**Seçilen Alıntı**
Reklam

HATIRALARLA BAŞBAŞA : DOĞANÇAM KÖYÜ- I-

Sn. Musa SERİN beyin "HATIRALARLA BAŞBAŞA DOĞANÇAM KÖYÜ- I-" başlıklı Mesudiye sevdalıları sayfasında yayınladığı güzel makalesini siz değerli okurlarımızın ilgisine sunuyoruz.

HATIRALARLA BAŞBAŞA : DOĞANÇAM KÖYÜ- I-

Sn. Musa SERİN beyin "HATIRALARLA BAŞBAŞA DOĞANÇAM KÖYÜ- I-" başlıklı Mesudiye sevdalıları sayfasında yayınladığı güzel makalesini siz değerli okurlarımızın ilgisine sunuyoruz.

HATIRALARLA BAŞBAŞA : DOĞANÇAM KÖYÜ- I-
02 Haziran 2022 - 16:11



     Doğançam Köyü Mesudiye’ye yaya bir buçuk, iki saatlik bir mesafede. Yaklaşık 8–10 km kadar bir uzaklıktadır. Mersudiye-Yeşilce devlet yolu istikametinde giderken 2 km sonra sağa yol ayrılır ( sola giden yol Yeşilce yolu).Sağdan toprak yol Kavaklıdere, Doğançam, Celal,  Armutkolu, Bayraklı, Yukarı ve Aşağı Gökçe köylerine sizi ulaştırır.

**Sağlanan Bilgiler**
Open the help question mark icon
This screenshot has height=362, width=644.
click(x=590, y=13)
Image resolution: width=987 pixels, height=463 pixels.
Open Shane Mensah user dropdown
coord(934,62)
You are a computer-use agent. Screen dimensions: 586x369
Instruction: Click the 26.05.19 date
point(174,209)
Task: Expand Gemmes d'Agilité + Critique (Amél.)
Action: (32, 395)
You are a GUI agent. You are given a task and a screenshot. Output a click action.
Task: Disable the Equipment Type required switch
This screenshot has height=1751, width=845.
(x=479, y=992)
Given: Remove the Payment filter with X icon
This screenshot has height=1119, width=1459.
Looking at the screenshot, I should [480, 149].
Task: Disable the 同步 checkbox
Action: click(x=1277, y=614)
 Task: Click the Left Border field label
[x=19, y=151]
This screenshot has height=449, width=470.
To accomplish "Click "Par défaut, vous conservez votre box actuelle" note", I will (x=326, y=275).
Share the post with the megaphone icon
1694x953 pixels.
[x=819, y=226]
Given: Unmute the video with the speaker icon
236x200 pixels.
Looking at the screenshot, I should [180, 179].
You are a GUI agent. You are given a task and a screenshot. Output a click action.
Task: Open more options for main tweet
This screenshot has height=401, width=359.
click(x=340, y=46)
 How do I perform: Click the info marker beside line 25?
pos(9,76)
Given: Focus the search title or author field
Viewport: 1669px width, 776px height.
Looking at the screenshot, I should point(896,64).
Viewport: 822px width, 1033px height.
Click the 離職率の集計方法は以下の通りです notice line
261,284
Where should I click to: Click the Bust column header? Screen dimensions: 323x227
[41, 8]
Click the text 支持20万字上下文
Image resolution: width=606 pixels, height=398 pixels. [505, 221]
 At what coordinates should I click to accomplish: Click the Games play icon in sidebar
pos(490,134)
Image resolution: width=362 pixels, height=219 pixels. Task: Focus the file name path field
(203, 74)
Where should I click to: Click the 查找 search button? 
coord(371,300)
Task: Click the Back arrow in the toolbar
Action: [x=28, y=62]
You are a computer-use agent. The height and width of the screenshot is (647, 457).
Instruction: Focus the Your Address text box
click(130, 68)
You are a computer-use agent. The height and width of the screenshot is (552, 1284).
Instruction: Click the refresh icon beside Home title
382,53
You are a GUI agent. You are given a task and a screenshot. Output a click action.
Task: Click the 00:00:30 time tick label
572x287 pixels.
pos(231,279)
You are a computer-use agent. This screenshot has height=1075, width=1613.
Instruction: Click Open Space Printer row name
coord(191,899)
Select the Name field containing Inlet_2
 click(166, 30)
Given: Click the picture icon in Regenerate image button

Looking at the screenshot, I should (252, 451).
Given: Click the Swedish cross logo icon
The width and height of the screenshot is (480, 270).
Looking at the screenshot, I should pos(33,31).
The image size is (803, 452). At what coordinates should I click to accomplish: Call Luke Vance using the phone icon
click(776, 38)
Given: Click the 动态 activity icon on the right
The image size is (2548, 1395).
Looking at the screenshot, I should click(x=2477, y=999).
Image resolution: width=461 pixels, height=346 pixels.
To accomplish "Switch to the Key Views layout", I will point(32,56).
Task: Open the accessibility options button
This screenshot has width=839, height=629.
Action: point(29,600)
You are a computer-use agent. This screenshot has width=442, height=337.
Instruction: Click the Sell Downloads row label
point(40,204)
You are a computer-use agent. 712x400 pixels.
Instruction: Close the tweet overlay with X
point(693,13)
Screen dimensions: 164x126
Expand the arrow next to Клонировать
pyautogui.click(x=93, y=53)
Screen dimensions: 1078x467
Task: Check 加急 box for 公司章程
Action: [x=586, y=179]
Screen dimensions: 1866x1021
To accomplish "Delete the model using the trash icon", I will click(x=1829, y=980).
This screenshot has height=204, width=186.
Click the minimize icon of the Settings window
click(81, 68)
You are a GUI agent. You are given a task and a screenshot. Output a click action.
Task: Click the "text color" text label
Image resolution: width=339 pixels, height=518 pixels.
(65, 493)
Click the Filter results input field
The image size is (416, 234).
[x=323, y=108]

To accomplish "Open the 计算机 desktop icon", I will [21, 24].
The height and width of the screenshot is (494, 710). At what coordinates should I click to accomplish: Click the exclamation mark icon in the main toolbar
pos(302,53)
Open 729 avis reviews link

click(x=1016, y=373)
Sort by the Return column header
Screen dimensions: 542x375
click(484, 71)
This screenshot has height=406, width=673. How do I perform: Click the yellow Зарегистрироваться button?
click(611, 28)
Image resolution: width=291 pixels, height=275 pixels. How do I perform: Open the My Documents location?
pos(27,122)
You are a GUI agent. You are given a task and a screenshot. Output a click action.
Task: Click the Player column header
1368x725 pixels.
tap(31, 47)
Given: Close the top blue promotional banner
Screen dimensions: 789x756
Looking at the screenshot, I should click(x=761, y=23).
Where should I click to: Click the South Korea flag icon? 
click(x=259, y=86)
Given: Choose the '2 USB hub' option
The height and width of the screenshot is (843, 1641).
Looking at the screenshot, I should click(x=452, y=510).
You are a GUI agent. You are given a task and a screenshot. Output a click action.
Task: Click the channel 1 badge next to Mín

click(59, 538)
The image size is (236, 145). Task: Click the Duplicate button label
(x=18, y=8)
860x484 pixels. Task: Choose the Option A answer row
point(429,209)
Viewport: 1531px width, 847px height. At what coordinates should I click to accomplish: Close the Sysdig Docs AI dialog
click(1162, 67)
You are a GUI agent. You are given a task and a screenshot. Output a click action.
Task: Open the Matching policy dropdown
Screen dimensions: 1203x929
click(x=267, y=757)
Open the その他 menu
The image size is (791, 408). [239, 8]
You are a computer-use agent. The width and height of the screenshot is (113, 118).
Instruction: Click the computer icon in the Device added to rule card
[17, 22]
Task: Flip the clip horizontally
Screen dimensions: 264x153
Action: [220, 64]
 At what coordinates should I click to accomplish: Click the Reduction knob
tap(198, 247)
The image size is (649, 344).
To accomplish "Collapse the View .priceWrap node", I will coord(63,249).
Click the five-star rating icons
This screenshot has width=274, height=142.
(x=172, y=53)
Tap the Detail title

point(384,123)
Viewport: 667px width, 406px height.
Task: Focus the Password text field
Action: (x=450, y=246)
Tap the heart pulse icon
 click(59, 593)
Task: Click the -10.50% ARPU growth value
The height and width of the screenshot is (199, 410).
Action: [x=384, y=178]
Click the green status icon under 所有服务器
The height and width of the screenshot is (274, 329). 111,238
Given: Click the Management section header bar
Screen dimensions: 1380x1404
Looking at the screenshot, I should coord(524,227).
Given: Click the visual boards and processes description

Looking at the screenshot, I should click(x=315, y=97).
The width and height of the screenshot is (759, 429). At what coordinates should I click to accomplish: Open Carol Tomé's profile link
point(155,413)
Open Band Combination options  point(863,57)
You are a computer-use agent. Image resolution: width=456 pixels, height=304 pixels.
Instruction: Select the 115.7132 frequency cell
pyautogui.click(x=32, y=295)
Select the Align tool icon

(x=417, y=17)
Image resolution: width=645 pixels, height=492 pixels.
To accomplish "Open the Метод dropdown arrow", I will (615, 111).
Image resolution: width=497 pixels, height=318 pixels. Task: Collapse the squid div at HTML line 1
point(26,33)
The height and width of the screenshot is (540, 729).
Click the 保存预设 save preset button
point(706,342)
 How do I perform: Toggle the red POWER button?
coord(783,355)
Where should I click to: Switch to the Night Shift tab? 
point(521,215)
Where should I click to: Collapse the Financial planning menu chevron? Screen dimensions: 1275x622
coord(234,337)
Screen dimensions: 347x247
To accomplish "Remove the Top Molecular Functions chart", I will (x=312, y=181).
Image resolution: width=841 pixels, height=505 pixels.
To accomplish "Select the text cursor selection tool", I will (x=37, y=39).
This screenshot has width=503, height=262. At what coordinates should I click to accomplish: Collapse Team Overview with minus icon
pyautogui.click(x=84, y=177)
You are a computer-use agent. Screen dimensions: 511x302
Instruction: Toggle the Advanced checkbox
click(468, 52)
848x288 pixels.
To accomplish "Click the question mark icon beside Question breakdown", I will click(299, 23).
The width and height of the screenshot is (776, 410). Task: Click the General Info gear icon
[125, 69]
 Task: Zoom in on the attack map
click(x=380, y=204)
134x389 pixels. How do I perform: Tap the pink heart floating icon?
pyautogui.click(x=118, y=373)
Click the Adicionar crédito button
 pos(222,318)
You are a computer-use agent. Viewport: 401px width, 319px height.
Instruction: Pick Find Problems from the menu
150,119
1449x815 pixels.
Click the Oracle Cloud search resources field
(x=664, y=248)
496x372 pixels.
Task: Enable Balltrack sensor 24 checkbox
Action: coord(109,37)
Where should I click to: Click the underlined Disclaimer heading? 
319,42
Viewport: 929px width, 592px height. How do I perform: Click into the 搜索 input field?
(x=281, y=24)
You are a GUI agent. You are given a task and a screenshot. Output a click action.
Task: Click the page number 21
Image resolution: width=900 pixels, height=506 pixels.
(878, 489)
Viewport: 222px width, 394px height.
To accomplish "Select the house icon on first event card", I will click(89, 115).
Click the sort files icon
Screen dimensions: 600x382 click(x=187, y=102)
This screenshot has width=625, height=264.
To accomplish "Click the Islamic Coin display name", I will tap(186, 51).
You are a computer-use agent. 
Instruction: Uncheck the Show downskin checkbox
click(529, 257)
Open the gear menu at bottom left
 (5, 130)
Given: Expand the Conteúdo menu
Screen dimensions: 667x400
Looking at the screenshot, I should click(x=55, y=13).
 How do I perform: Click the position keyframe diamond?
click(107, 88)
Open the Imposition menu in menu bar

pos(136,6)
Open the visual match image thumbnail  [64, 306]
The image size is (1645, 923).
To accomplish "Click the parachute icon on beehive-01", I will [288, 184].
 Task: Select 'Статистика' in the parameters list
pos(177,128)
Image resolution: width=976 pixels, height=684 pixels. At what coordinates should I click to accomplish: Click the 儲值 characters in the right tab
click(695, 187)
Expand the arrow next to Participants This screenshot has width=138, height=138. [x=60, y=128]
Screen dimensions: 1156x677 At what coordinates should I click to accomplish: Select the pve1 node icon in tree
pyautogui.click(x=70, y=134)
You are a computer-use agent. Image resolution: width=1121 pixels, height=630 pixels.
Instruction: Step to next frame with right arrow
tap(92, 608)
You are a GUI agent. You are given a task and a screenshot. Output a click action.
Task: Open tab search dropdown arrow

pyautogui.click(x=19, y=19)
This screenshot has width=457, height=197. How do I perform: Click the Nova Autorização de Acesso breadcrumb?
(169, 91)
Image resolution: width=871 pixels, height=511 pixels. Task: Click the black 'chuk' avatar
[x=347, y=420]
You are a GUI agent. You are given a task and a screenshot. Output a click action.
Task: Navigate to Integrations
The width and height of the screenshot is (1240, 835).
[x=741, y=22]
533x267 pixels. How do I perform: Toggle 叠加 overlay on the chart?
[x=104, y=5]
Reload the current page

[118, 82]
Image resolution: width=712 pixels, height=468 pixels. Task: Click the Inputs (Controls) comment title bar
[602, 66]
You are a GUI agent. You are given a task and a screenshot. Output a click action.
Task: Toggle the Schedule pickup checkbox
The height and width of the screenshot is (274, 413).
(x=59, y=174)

**Yapılacak Görev**
Lütfen Doğançam Köyü metninde "Doğançam Köyü Mesudiye’ye" ifadesinden "köylerine sizi ulaştırır." ifadesine kadar olan kısmı, "yaya" yerine "yürüyerek" koyarak düzenleyip yeniden yazın. Buradaki materyal, metinden ayrı ve bağımsız bir kaynaktır.

**Görev Çıktısı**
Doğançam Köyü Mesudiye’ye yürüyerek bir buçuk, iki saatlik bir mesafede. Yaklaşık 8–10 km kadar bir uzaklıktadır. Mersudiye-Yeşilce devlet yolu istikametinde giderken 2 km sonra sağa yol ayrılır ( sola giden yol Yeşilce yolu).Sağdan toprak yol Kavaklıdere, Doğançam, Celal,  Armutkolu, Bayraklı, Yukarı ve Aşağı Gökçe köylerine sizi ulaştırır.